### Records supplied ###
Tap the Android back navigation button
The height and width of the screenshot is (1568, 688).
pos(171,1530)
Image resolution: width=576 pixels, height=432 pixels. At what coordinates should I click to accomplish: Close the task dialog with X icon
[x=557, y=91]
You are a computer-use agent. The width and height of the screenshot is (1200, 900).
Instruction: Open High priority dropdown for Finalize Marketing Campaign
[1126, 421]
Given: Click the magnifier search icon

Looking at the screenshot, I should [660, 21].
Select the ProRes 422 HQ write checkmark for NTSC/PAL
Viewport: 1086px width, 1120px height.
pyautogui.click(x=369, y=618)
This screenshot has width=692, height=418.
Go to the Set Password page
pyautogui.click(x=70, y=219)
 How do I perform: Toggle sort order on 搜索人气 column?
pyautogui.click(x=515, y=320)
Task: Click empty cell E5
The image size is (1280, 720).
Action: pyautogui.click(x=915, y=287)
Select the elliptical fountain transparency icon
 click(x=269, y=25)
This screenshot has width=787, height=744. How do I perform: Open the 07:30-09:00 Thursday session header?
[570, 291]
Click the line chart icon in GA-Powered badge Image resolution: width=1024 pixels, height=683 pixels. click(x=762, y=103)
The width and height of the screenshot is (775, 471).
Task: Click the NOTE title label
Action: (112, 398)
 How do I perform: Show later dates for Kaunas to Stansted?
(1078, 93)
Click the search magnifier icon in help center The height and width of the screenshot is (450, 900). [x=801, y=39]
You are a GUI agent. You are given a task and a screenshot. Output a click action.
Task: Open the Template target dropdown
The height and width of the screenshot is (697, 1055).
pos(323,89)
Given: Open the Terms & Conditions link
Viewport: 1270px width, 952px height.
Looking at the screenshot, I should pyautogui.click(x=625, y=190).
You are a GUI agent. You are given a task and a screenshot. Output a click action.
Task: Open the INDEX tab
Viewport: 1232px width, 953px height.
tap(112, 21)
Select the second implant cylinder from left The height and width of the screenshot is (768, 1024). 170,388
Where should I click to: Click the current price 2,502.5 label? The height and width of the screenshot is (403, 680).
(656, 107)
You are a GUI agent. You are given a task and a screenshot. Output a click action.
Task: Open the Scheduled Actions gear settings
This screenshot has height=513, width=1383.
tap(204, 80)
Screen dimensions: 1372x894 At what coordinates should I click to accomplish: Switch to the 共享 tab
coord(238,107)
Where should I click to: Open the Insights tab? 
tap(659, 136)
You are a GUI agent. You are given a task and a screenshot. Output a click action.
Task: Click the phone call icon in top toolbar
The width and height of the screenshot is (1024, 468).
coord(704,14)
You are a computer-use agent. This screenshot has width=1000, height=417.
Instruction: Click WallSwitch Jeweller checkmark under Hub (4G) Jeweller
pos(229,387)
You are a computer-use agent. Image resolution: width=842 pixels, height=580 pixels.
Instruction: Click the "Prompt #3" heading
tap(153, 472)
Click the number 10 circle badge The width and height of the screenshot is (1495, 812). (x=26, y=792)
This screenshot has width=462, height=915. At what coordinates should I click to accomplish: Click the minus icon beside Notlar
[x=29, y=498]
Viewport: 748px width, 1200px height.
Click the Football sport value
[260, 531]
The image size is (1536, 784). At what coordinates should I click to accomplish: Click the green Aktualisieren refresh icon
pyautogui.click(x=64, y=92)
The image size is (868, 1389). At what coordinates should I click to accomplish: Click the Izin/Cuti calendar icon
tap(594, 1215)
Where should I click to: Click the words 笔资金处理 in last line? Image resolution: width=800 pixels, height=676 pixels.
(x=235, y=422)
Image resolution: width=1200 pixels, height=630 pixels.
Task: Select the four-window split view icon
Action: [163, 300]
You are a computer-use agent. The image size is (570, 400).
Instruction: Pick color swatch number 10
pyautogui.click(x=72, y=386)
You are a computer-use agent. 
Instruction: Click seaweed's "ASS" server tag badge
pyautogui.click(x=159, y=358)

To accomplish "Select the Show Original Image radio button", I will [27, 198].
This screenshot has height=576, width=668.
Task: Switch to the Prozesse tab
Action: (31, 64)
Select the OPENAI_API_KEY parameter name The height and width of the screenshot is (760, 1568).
###
_What the task asks_
For each line above that contains the word "computer", make a copy.

_Exercise result_
You are a computer-use agent. The width and height of the screenshot is (1200, 900).
You are a computer-use agent. This screenshot has width=1000, height=417.
You are a computer-use agent. Image resolution: width=842 pixels, height=580 pixels.
You are a computer-use agent. The image size is (570, 400).
You are a computer-use agent. 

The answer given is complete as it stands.